# Your goal
Reproduce the listing lines starting with the one containing "You are a GUI" and going on through the one containing "[1230, 627]", replacing "floating" with "pinned" and keeping everything else the same. Omit the pictures from your answer.

# Entries supplied

^^^^^^^^

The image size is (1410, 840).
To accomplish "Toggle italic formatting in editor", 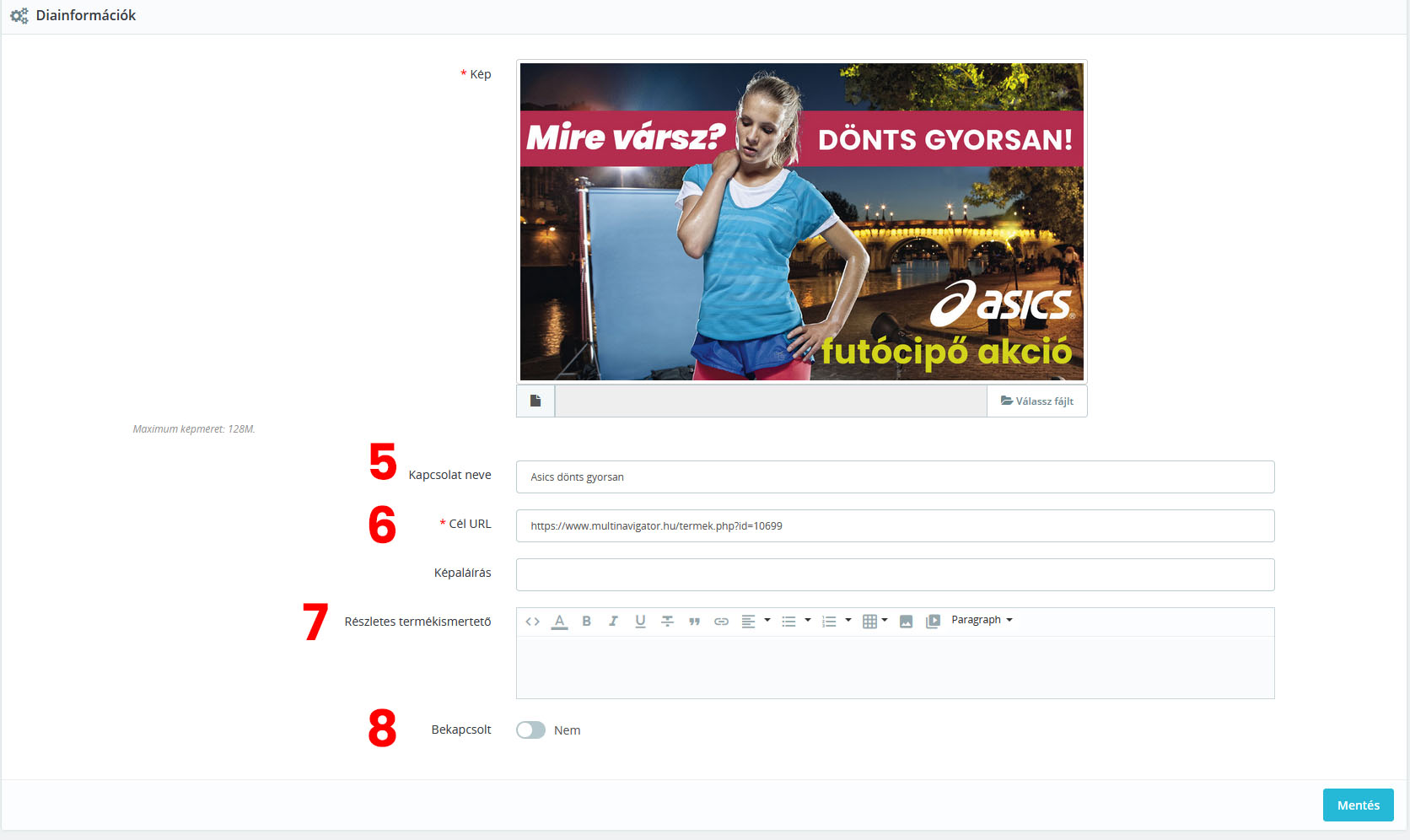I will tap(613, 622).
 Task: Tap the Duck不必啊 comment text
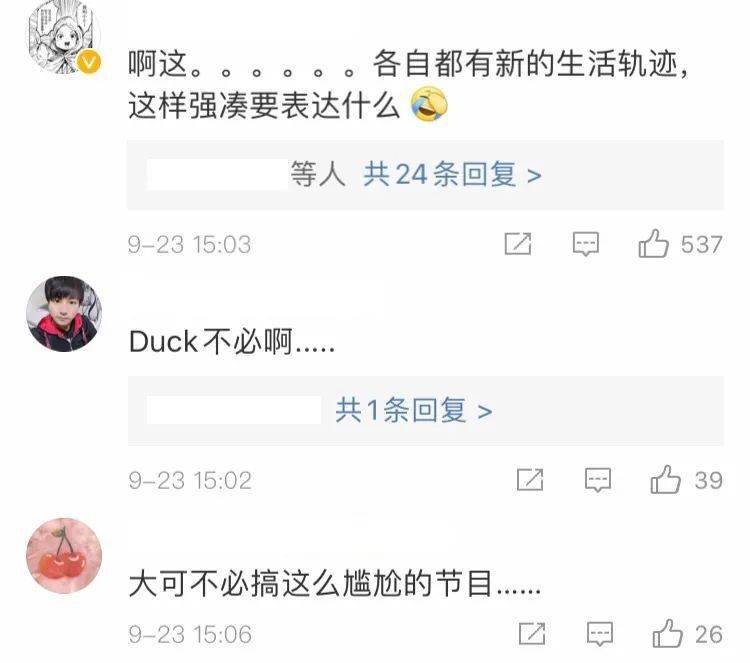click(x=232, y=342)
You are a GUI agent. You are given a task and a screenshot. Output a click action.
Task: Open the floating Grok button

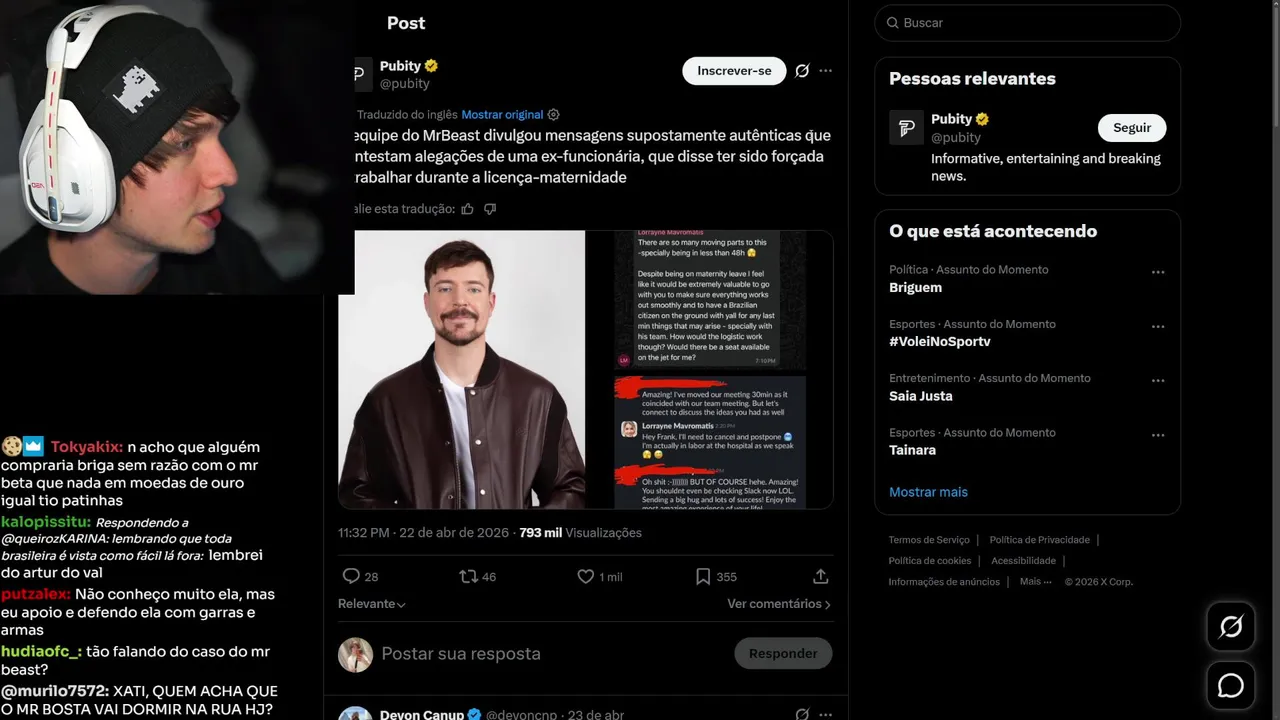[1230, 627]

^^^^^^^^

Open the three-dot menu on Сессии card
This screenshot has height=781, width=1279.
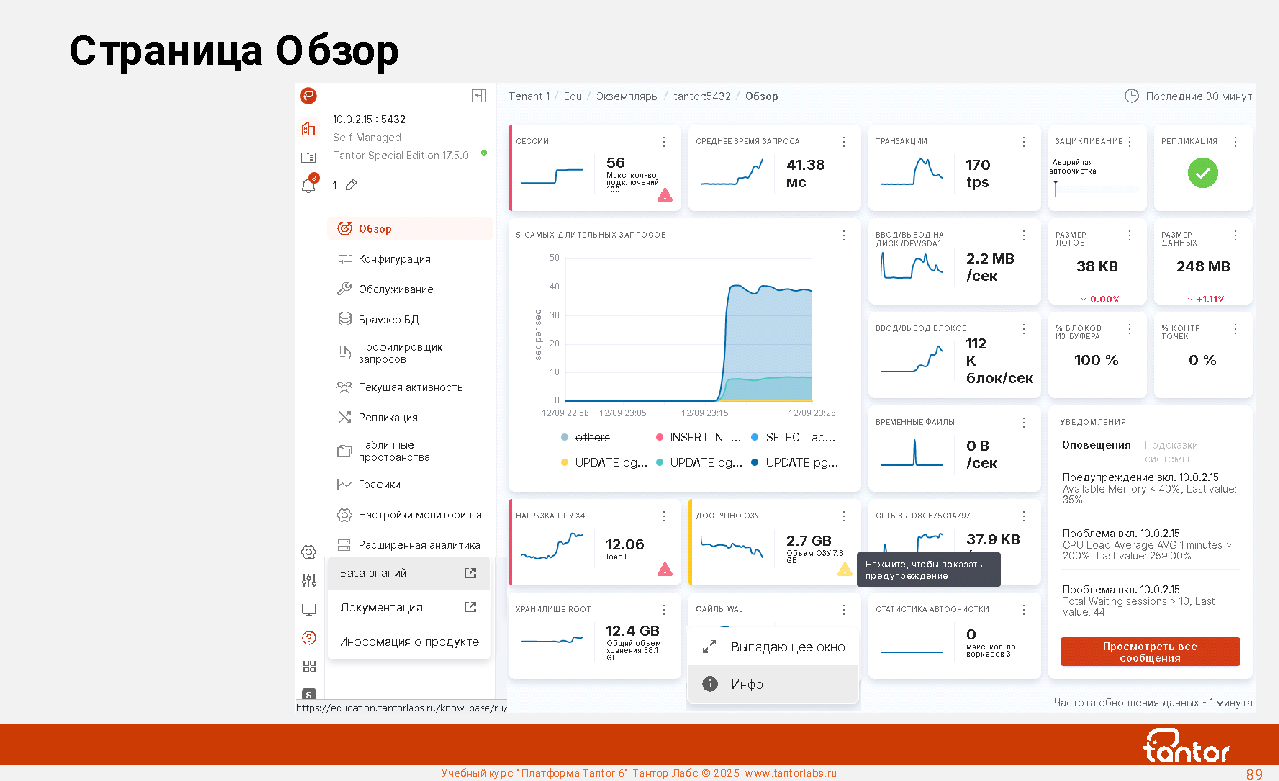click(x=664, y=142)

^^^^^^^^

# The reply
You are a GUI agent. You are given a task and a screenshot. Output a click action.
Task: Open the pinned Grok button

[1230, 627]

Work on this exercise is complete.